**Assignment**
Starting at the line containing "Tentang Kami (817, 32)" and ending at the line containing "Disclaimer (251, 1701)", print every line of the material below exactly, both ends included, and stop there.

**Material for this exercise**
· · · · · · ·
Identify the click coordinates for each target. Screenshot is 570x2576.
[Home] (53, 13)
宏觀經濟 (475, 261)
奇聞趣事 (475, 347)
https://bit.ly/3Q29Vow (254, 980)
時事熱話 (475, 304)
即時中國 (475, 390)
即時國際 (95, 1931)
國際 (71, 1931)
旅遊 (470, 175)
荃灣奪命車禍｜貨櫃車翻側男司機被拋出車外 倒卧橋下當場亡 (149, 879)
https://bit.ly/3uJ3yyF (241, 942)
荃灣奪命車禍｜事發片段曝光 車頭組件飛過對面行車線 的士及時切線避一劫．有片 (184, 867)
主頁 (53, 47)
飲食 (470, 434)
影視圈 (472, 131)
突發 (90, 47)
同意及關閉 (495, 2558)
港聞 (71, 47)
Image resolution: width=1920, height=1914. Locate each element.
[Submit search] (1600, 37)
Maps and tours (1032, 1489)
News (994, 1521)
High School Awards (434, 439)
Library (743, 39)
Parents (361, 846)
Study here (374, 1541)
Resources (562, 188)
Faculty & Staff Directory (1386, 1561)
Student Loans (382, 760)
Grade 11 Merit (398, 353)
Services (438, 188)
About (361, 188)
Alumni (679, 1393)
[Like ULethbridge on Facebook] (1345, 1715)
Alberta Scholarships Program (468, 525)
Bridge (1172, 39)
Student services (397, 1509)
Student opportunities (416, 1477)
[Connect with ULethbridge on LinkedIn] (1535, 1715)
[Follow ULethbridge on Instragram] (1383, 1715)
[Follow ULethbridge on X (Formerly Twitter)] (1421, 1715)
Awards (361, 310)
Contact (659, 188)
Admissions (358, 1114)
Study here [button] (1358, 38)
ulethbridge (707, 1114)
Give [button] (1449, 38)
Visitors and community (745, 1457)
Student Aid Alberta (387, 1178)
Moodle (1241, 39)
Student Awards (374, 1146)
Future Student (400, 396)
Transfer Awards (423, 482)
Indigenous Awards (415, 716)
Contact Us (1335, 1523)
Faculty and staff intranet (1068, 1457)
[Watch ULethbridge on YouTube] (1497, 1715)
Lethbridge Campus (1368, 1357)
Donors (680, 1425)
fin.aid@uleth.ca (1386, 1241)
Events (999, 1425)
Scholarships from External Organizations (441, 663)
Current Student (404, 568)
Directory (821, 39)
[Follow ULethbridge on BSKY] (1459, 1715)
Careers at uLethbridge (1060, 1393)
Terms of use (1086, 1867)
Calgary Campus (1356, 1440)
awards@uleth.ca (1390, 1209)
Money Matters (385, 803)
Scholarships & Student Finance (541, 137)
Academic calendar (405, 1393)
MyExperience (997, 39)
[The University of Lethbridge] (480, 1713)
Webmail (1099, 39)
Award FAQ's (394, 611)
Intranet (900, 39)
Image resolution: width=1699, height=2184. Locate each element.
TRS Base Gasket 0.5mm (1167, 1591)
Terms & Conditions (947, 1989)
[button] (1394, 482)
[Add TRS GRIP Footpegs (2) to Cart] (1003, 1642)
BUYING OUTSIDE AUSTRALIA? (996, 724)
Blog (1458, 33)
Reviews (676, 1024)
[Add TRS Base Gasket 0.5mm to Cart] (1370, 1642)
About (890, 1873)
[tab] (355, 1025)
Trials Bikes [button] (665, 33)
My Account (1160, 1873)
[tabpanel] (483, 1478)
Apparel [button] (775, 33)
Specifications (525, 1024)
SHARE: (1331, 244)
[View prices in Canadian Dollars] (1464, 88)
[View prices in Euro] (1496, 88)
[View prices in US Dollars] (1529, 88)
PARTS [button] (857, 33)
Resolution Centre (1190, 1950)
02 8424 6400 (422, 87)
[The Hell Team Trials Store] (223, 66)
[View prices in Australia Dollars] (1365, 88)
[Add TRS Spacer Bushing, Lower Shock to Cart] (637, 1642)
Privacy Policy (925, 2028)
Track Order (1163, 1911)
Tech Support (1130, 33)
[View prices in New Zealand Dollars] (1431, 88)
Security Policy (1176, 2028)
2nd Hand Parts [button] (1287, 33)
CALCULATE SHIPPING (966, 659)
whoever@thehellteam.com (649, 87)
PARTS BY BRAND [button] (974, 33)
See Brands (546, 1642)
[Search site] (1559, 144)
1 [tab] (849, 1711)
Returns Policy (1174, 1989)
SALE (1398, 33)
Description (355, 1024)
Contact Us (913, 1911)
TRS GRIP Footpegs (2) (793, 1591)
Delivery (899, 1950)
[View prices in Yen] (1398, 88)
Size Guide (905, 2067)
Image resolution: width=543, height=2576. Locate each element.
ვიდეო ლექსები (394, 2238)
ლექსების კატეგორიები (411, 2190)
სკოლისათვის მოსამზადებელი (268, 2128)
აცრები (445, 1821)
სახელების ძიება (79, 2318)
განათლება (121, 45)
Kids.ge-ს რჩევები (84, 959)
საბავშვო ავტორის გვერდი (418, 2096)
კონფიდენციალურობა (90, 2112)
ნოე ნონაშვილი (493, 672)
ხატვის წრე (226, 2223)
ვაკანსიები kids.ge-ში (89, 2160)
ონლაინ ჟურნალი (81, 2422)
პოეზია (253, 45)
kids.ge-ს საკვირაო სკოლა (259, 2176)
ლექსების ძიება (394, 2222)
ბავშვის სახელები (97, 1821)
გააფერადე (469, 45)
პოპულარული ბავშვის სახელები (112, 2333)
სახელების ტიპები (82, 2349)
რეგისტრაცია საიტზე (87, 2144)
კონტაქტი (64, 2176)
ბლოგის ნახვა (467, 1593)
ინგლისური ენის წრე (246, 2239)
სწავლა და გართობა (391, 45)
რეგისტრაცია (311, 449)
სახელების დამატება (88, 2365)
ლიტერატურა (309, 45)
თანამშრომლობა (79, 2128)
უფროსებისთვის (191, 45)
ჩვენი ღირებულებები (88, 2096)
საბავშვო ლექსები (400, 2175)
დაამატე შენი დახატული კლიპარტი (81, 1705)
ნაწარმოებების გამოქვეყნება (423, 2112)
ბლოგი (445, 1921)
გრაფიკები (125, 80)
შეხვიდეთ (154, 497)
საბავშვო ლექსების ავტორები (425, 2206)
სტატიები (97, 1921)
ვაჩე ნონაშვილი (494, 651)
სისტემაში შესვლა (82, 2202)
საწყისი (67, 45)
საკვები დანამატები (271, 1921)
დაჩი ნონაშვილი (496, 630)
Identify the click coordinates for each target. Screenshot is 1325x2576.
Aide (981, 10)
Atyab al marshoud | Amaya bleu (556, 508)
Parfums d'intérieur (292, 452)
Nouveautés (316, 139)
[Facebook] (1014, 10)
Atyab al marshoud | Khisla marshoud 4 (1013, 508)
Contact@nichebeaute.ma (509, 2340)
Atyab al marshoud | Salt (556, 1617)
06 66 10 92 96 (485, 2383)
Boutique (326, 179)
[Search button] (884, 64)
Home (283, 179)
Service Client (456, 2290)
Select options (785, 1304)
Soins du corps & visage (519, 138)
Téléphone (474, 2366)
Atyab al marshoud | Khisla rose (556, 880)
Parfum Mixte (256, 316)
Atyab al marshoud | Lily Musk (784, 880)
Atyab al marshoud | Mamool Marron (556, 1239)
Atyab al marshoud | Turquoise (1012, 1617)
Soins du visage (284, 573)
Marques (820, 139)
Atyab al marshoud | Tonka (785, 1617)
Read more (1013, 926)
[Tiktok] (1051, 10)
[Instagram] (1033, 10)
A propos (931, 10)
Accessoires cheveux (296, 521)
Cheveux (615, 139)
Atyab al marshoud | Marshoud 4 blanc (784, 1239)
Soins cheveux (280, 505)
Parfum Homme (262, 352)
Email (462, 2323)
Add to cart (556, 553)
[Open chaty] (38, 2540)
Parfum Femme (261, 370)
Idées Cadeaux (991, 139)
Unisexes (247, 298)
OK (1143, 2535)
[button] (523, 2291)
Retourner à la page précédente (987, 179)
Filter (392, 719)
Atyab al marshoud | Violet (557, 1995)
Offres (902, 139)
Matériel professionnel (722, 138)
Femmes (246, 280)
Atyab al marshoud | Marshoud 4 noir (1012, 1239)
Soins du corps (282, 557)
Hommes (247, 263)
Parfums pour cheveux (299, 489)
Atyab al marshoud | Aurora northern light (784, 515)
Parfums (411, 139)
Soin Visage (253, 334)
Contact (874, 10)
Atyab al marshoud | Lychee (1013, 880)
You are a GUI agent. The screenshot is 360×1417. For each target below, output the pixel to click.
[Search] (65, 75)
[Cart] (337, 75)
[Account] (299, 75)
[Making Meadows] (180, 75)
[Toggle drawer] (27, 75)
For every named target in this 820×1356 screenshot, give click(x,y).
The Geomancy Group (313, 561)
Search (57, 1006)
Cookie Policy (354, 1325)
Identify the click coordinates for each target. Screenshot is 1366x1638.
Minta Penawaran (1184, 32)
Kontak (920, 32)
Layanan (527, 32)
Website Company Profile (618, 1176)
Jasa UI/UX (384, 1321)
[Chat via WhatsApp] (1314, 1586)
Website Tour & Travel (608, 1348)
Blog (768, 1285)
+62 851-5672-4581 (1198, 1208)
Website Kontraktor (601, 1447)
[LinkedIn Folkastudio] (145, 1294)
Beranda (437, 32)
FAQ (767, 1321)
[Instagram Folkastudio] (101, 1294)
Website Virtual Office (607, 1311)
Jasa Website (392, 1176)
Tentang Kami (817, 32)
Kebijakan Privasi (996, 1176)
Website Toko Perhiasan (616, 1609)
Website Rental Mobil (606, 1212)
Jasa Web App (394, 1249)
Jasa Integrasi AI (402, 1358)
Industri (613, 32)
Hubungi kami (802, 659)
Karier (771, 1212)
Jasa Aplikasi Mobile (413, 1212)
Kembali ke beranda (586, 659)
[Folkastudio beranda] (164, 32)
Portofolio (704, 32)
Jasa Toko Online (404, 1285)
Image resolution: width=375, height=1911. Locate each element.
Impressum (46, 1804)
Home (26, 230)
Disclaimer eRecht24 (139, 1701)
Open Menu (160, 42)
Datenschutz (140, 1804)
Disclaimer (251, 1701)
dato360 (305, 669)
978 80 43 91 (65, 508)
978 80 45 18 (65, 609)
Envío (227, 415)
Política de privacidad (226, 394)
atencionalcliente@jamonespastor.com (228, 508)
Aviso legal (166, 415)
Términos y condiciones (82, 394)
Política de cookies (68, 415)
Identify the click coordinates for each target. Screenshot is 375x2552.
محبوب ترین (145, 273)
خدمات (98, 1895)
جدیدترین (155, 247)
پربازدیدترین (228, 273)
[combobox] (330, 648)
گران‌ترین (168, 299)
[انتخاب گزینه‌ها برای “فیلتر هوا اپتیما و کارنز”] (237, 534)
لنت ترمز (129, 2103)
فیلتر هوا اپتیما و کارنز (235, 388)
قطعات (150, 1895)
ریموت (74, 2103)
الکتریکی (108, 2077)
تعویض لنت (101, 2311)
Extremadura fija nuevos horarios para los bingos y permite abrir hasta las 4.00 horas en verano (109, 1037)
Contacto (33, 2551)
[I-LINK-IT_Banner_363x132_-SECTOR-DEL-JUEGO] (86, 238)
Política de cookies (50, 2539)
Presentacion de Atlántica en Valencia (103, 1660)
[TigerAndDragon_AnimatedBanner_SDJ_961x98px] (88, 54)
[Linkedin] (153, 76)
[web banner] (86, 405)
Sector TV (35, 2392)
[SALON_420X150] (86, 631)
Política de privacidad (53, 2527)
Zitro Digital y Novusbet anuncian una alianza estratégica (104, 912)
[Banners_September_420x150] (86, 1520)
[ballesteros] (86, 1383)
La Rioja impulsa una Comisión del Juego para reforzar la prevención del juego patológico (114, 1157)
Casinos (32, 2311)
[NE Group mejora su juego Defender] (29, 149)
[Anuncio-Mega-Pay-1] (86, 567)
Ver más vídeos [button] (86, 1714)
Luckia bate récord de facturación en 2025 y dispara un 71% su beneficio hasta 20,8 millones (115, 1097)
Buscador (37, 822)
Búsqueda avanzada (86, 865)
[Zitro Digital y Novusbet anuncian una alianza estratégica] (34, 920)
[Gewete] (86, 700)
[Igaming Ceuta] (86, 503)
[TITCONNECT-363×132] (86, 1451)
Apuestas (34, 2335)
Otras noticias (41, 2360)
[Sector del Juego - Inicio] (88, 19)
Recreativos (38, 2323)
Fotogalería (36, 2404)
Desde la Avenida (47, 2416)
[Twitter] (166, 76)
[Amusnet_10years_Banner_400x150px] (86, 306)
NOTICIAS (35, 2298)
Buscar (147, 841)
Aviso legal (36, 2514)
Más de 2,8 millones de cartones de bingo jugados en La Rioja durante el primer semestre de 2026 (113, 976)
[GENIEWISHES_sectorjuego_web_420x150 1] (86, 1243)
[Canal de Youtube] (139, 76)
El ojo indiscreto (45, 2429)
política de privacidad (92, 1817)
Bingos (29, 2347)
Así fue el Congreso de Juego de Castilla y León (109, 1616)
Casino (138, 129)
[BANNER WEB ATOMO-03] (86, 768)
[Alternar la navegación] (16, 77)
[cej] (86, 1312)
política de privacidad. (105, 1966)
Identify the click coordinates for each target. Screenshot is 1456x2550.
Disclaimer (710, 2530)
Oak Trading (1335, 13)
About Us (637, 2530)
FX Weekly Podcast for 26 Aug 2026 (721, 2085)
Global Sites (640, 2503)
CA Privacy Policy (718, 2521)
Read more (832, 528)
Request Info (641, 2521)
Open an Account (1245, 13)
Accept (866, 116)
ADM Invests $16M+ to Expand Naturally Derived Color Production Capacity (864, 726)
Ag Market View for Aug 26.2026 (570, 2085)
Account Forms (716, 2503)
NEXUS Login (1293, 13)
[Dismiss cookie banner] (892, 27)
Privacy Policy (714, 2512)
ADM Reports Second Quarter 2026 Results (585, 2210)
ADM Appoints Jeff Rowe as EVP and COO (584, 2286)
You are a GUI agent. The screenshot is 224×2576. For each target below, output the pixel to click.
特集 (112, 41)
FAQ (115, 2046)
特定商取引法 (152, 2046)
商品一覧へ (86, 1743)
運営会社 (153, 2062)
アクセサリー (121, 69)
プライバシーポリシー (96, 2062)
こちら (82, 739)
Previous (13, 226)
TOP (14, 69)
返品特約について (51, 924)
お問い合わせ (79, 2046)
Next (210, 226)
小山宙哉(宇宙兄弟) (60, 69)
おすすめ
· · · · · · ·
**The answer**
Tentang Kami (817, 32)
Kebijakan Privasi (996, 1176)
Website Toko Perhiasan (616, 1609)
Website Rental Mobil (606, 1212)
Jasa Web App (394, 1249)
Jasa Integrasi AI (402, 1358)
Industri (613, 32)
Hubungi kami (802, 659)
Karier (771, 1212)
Jasa Aplikasi Mobile (413, 1212)
Kembali ke beranda (586, 659)
[Folkastudio beranda] (164, 32)
Portofolio (704, 32)
Jasa Toko Online (404, 1285)
Image resolution: width=375, height=1911. Locate each element.
Impressum (46, 1804)
Home (26, 230)
Disclaimer eRecht24 (139, 1701)
Open Menu (160, 42)
Datenschutz (140, 1804)
Disclaimer (251, 1701)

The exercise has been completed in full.